Emily Ratajkowski wyznała, że wyzwano ją „od różnych”, bo „ma ciało i mózg”

2016-09-08 2:00

Dla niektórych jest nie do pojęcia i zaakceptowania, że uroda i rozum idą w parze. Kiedy więc nasza piękna modelka, 25-letnia Emily Ratajkowski zaczęła się wypowiadać na temat polityki i aktywnie wlączyła się do kampanii wyborczej, wyzwaną ją od najgorszych...

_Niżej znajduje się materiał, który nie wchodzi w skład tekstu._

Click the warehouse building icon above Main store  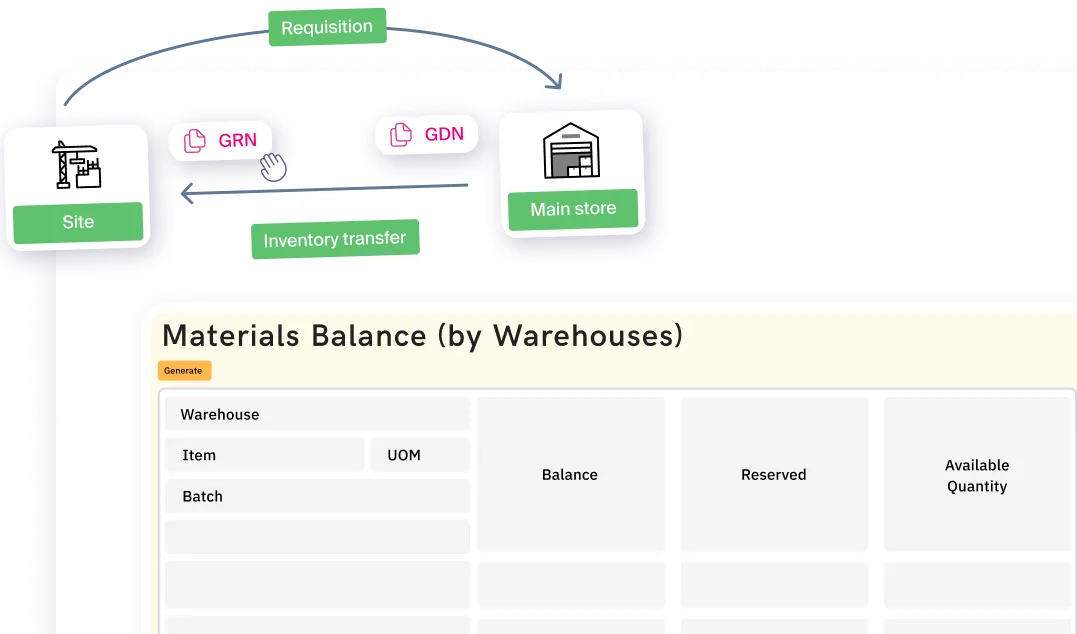pos(572,151)
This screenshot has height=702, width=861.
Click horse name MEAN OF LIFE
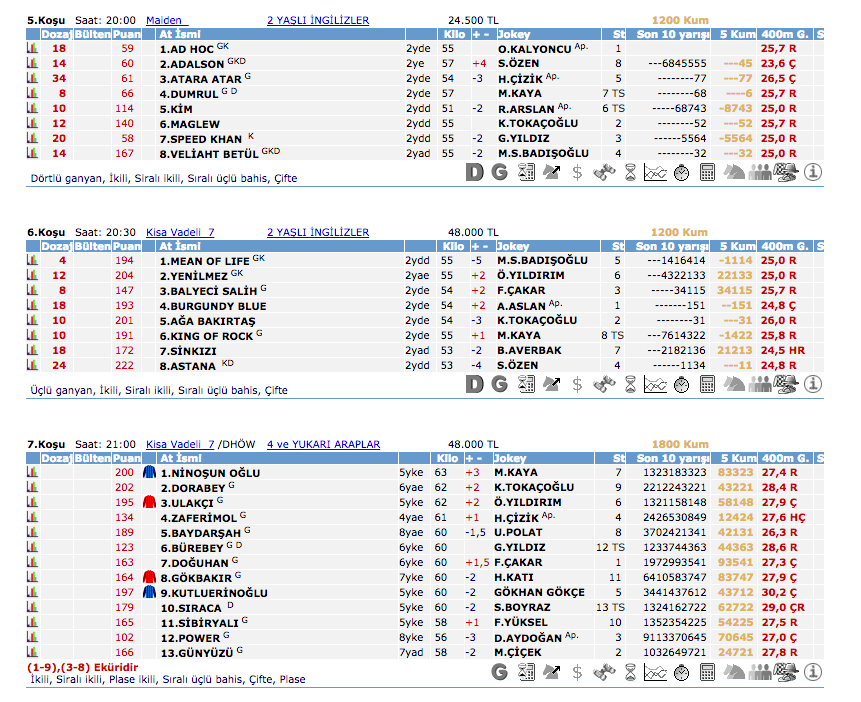tap(204, 261)
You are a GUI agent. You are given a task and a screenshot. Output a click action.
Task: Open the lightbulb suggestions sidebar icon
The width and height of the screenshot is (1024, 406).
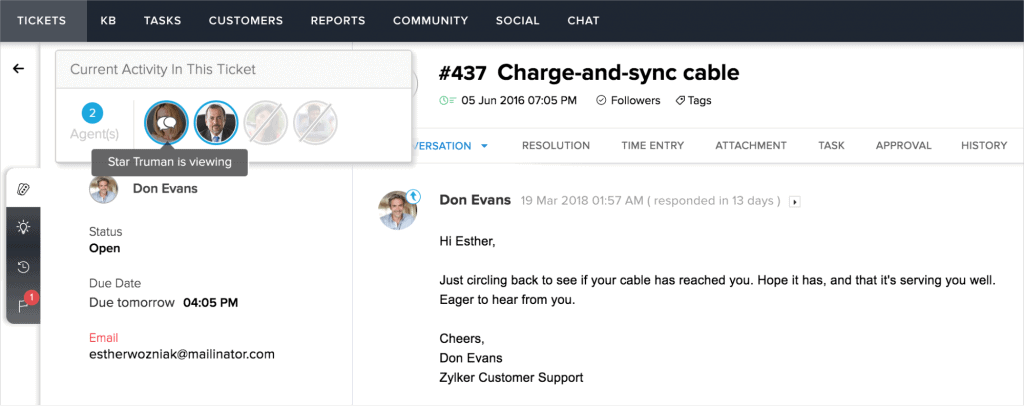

– Zaczęłam otrzymywać różne obraźliwe wpisy na moim profilu. Wyzwiska leciały za wyzwiskami. Generalnie nazwano mnie „dziw...ą szukającą uwagi” („attention seeking wh..e”). Wszystko dlatego, że mówię co myślę, popieram kogo chce i jestem świadoma swoich wyborów. Zadziwiające jest to, że ciągle tak wiele osób nie może pojąć, że ktoś może być sobą, mówić, co myśli i że za „ładną buzią” jest bystry umysł  – mówi Emily w wywiadzie dla październikowego wydania Glamour Magazine, którego ozdabia okładkę. Mająca polskie korzenie modelka i aktorka, o której zrobiło się głośno m.in. za sprawą teletysku przeboju Robina Thicke'sa „Blurred Lines” bardzo aktywnie włączyła sięw trwającą obecnie kampanię. Zaangażowała się w lansowanie Barnie'go Sandersa. Kandydat niestety „przepadł” ale Emily w dalszym ciągu go popiera i dalej świadomie obserwuje przebieg kampanii.